TOKYO (Reuters) - Japanese automaker Fuji Heavy Industries Ltd (7270.T) raised its forecast operating profit for the six months to September by 34 percent, as higher prices for its Subaru brand cars in the United States more than offset lower sales in China.
Subaru sales rose 27 percent between April and September in North America, which accounts for half of its global sales, slightly ahead of the firm’s own forecast.
The U.S. sales gains came despite very low discounting on Subaru cars and SUVs. Unlike its larger rivals Toyota motor (7203.T) and Nissan Motor (7201.T), Subaru has taken advantage of recovering U.S. demand without offering cashback rebates on models like the Forester and Outback.
Fuji Heavy said in a statement it now expected a first-half operating profit of 43 billion yen ($539 million), up from a previous forecast of 32 billion yen.
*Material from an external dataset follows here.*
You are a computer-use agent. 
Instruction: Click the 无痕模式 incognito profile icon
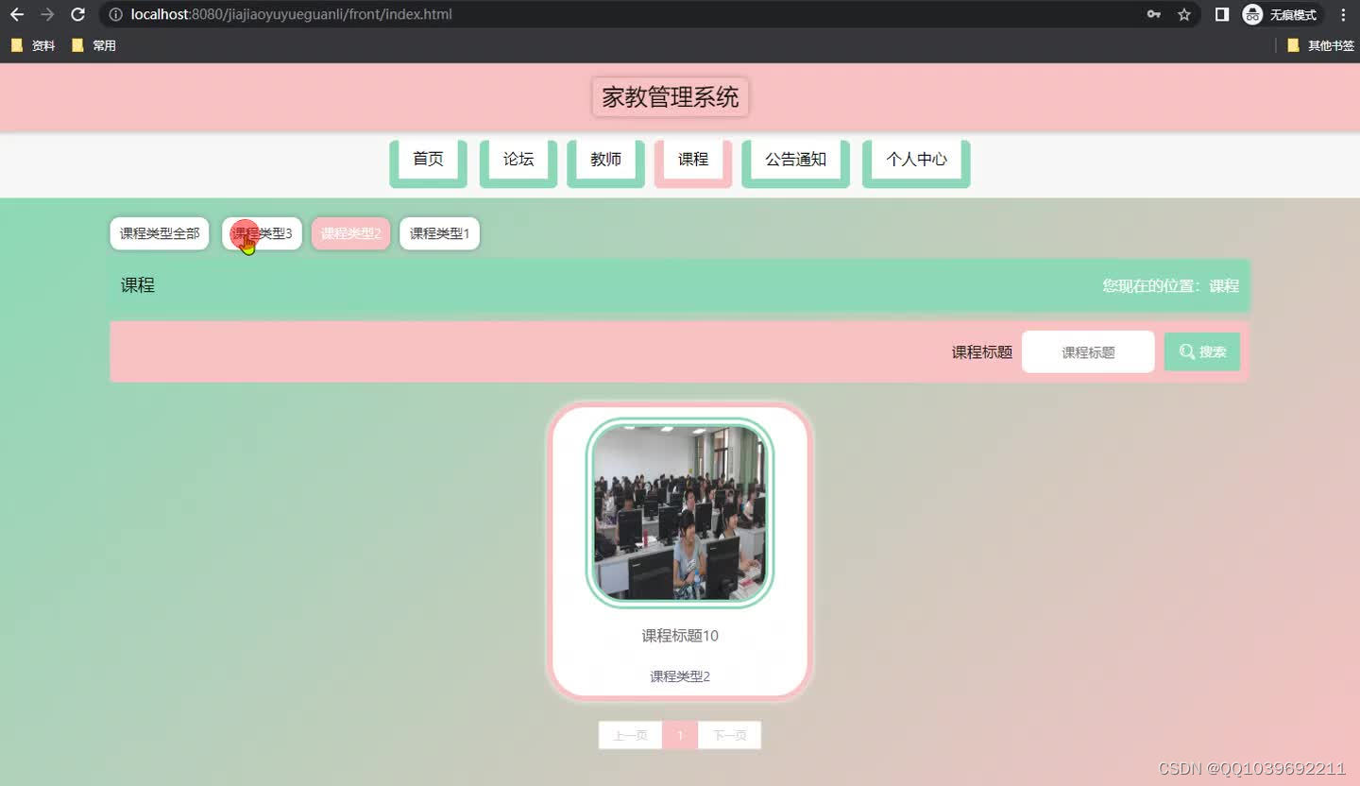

The firm saw sales fall 64 percent in September in China, following a territorial row that sparked anti-Japan protests and boycotts of Japanese goods. China accounts for about 7 percent of total sales.
The automaker, which said overall vehicle sales for the half were below its forecast, is set to announce further details when it releases its second-quarter earnings on October 30.
Shares in Fuji Heavy rose 4.2 percent in a slightly firmer overall market.